* _Work item_:
Every record must be repeated precisely as it stands.

Stored records

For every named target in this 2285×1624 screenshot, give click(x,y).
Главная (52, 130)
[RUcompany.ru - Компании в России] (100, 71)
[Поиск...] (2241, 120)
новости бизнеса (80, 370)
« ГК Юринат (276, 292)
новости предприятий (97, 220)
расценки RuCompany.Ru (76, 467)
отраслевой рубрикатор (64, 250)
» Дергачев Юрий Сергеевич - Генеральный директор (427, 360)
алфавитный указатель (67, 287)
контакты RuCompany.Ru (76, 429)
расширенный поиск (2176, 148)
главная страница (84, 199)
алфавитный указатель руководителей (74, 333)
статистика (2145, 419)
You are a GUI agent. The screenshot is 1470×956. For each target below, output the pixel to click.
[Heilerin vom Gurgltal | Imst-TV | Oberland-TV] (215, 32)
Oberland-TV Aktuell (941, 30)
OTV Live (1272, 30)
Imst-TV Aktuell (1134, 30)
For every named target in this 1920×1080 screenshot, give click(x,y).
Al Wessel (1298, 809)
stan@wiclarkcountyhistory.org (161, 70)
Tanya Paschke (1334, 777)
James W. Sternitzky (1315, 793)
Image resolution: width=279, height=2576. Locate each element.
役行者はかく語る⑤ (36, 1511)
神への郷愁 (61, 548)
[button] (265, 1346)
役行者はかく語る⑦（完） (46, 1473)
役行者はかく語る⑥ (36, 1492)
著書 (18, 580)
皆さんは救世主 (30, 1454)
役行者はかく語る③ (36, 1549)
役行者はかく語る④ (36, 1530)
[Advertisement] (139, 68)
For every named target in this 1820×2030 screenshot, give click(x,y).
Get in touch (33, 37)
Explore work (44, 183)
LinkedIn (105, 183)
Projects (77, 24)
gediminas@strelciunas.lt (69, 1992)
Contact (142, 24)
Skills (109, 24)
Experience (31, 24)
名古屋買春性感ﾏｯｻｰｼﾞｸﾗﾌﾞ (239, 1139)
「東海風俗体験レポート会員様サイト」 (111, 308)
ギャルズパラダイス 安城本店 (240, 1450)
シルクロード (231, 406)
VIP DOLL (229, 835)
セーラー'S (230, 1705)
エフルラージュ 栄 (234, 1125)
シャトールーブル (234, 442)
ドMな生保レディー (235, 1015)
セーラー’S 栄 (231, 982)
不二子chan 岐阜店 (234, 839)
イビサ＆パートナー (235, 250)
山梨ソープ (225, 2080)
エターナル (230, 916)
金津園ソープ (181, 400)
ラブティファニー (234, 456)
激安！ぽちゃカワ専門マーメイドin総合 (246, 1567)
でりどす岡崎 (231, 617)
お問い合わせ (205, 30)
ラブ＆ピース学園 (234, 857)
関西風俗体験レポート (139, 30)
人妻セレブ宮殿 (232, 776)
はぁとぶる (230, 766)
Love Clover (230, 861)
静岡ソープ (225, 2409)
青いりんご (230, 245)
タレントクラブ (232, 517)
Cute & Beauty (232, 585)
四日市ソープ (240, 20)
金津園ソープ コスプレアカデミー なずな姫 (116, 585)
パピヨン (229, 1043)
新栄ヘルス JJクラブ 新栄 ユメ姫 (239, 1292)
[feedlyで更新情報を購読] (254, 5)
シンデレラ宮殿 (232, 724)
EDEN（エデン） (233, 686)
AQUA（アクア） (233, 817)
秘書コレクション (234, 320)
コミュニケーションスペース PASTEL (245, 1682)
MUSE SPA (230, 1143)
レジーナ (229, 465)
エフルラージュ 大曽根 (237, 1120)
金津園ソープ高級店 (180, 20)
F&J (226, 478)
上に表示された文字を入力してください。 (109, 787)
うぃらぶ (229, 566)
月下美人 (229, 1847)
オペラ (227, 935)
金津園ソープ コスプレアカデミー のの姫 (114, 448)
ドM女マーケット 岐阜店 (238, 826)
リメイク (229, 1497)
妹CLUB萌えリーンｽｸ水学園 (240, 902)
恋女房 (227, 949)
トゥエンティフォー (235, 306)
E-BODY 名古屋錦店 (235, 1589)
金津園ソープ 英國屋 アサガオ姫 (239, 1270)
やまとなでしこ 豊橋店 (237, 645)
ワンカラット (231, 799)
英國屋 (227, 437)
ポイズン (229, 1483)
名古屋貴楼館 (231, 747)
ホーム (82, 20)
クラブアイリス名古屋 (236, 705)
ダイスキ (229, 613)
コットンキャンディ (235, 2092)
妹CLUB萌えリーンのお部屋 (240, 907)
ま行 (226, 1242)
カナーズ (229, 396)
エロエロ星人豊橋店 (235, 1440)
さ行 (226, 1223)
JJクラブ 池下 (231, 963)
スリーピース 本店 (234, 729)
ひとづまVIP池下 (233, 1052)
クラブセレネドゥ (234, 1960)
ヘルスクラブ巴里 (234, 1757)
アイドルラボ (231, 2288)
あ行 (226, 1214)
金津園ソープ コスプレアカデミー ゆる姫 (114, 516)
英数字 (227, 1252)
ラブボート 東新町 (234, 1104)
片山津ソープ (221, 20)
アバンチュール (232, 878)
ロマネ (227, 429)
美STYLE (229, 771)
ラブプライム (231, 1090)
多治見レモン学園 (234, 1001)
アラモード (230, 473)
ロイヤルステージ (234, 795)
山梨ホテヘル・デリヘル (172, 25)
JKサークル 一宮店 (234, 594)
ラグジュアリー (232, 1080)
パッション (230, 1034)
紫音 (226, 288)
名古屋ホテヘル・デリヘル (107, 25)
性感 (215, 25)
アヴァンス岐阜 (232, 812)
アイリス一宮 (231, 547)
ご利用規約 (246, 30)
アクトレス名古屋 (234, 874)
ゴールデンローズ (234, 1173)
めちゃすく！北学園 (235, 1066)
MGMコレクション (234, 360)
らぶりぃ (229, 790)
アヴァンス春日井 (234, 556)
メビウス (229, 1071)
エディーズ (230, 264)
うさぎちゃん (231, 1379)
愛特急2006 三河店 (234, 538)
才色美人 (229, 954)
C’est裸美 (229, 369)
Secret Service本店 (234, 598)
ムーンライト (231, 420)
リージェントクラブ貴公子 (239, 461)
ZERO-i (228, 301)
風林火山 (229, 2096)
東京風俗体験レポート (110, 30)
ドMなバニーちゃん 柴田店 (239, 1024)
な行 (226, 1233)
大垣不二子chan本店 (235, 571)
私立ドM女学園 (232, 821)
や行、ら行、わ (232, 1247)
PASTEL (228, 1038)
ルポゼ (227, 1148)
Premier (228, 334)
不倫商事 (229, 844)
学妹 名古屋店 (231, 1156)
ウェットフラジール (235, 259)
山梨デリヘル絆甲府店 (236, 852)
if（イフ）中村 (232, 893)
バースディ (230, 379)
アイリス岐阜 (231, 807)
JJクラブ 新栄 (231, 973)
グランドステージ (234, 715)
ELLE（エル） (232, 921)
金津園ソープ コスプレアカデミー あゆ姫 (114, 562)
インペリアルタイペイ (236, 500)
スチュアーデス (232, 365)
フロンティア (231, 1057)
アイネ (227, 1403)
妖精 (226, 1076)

* _Completed exercise_:
For every named target in this 2285×1624 screenshot, give click(x,y).
Главная (52, 130)
[RUcompany.ru - Компании в России] (100, 71)
[Поиск...] (2241, 120)
новости бизнеса (80, 370)
« ГК Юринат (276, 292)
новости предприятий (97, 220)
расценки RuCompany.Ru (76, 467)
отраслевой рубрикатор (64, 250)
» Дергачев Юрий Сергеевич - Генеральный директор (427, 360)
алфавитный указатель (67, 287)
контакты RuCompany.Ru (76, 429)
расширенный поиск (2176, 148)
главная страница (84, 199)
алфавитный указатель руководителей (74, 333)
статистика (2145, 419)
You are a GUI agent. The screenshot is 1470×956. For each target below, output the pixel to click.
[Heilerin vom Gurgltal | Imst-TV | Oberland-TV] (215, 32)
Oberland-TV Aktuell (941, 30)
OTV Live (1272, 30)
Imst-TV Aktuell (1134, 30)
For every named target in this 1920×1080 screenshot, give click(x,y).
Al Wessel (1298, 809)
stan@wiclarkcountyhistory.org (161, 70)
Tanya Paschke (1334, 777)
James W. Sternitzky (1315, 793)
Image resolution: width=279, height=2576. Locate each element.
役行者はかく語る⑤ (36, 1511)
神への郷愁 (61, 548)
[button] (265, 1346)
役行者はかく語る⑦（完） (46, 1473)
役行者はかく語る⑥ (36, 1492)
著書 (18, 580)
皆さんは救世主 (30, 1454)
役行者はかく語る③ (36, 1549)
役行者はかく語る④ (36, 1530)
[Advertisement] (139, 68)
For every named target in this 1820×2030 screenshot, give click(x,y).
Get in touch (33, 37)
Explore work (44, 183)
LinkedIn (105, 183)
Projects (77, 24)
gediminas@strelciunas.lt (69, 1992)
Contact (142, 24)
Skills (109, 24)
Experience (31, 24)
名古屋買春性感ﾏｯｻｰｼﾞｸﾗﾌﾞ (239, 1139)
「東海風俗体験レポート会員様サイト」 (111, 308)
ギャルズパラダイス 安城本店 (240, 1450)
シルクロード (231, 406)
VIP DOLL (229, 835)
セーラー'S (230, 1705)
エフルラージュ 栄 (234, 1125)
シャトールーブル (234, 442)
ドMな生保レディー (235, 1015)
セーラー’S 栄 (231, 982)
不二子chan 岐阜店 (234, 839)
イビサ＆パートナー (235, 250)
山梨ソープ (225, 2080)
エターナル (230, 916)
金津園ソープ (181, 400)
ラブティファニー (234, 456)
激安！ぽちゃカワ専門マーメイドin総合 (246, 1567)
でりどす岡崎 (231, 617)
お問い合わせ (205, 30)
ラブ＆ピース学園 (234, 857)
関西風俗体験レポート (139, 30)
人妻セレブ宮殿 (232, 776)
はぁとぶる (230, 766)
Love Clover (230, 861)
静岡ソープ (225, 2409)
青いりんご (230, 245)
タレントクラブ (232, 517)
Cute & Beauty (232, 585)
四日市ソープ (240, 20)
金津園ソープ コスプレアカデミー なずな姫 (116, 585)
パピヨン (229, 1043)
新栄ヘルス JJクラブ 新栄 ユメ姫 (239, 1292)
[feedlyで更新情報を購読] (254, 5)
シンデレラ宮殿 (232, 724)
EDEN（エデン） (233, 686)
AQUA（アクア） (233, 817)
秘書コレクション (234, 320)
コミュニケーションスペース PASTEL (245, 1682)
MUSE SPA (230, 1143)
レジーナ (229, 465)
エフルラージュ 大曽根 (237, 1120)
金津園ソープ高級店 (180, 20)
F&J (226, 478)
上に表示された文字を入力してください。 (109, 787)
うぃらぶ (229, 566)
月下美人 (229, 1847)
オペラ (227, 935)
金津園ソープ コスプレアカデミー のの姫 (114, 448)
ドM女マーケット 岐阜店 (238, 826)
リメイク (229, 1497)
妹CLUB萌えリーンｽｸ水学園 (240, 902)
恋女房 (227, 949)
トゥエンティフォー (235, 306)
E-BODY 名古屋錦店 (235, 1589)
金津園ソープ 英國屋 アサガオ姫 (239, 1270)
やまとなでしこ 豊橋店 (237, 645)
ワンカラット (231, 799)
英國屋 (227, 437)
ポイズン (229, 1483)
名古屋貴楼館 (231, 747)
ホーム (82, 20)
クラブアイリス名古屋 (236, 705)
ダイスキ (229, 613)
コットンキャンディ (235, 2092)
妹CLUB萌えリーンのお部屋 (240, 907)
ま行 (226, 1242)
カナーズ (229, 396)
エロエロ星人豊橋店 (235, 1440)
さ行 (226, 1223)
JJクラブ 池下 (231, 963)
スリーピース 本店 (234, 729)
ひとづまVIP池下 (233, 1052)
クラブセレネドゥ (234, 1960)
ヘルスクラブ巴里 (234, 1757)
アイドルラボ (231, 2288)
あ行 (226, 1214)
金津園ソープ コスプレアカデミー ゆる姫 (114, 516)
英数字 (227, 1252)
ラブボート 東新町 (234, 1104)
片山津ソープ (221, 20)
アバンチュール (232, 878)
ロマネ (227, 429)
美STYLE (229, 771)
ラブプライム (231, 1090)
多治見レモン学園 (234, 1001)
アラモード (230, 473)
ロイヤルステージ (234, 795)
山梨ホテヘル・デリヘル (172, 25)
JKサークル 一宮店 (234, 594)
ラグジュアリー (232, 1080)
パッション (230, 1034)
紫音 (226, 288)
名古屋ホテヘル・デリヘル (107, 25)
性感 (215, 25)
アヴァンス岐阜 (232, 812)
アイリス一宮 (231, 547)
ご利用規約 (246, 30)
アクトレス名古屋 (234, 874)
ゴールデンローズ (234, 1173)
めちゃすく！北学園 (235, 1066)
MGMコレクション (234, 360)
らぶりぃ (229, 790)
アヴァンス春日井 (234, 556)
メビウス (229, 1071)
エディーズ (230, 264)
うさぎちゃん (231, 1379)
愛特急2006 三河店 (234, 538)
才色美人 (229, 954)
C’est裸美 (229, 369)
Secret Service本店 (234, 598)
ムーンライト (231, 420)
リージェントクラブ貴公子 (239, 461)
ZERO-i (228, 301)
風林火山 (229, 2096)
東京風俗体験レポート (110, 30)
ドMなバニーちゃん 柴田店 (239, 1024)
な行 (226, 1233)
大垣不二子chan本店 (235, 571)
私立ドM女学園 (232, 821)
や行、ら行、わ (232, 1247)
PASTEL (228, 1038)
ルポゼ (227, 1148)
Premier (228, 334)
不倫商事 (229, 844)
学妹 名古屋店 (231, 1156)
ウェットフラジール (235, 259)
山梨デリヘル絆甲府店 (236, 852)
if（イフ）中村 (232, 893)
バースディ (230, 379)
アイリス岐阜 (231, 807)
JJクラブ 新栄 (231, 973)
グランドステージ (234, 715)
ELLE（エル） (232, 921)
金津園ソープ コスプレアカデミー あゆ姫 (114, 562)
インペリアルタイペイ (236, 500)
スチュアーデス (232, 365)
フロンティア (231, 1057)
アイネ (227, 1403)
妖精 (226, 1076)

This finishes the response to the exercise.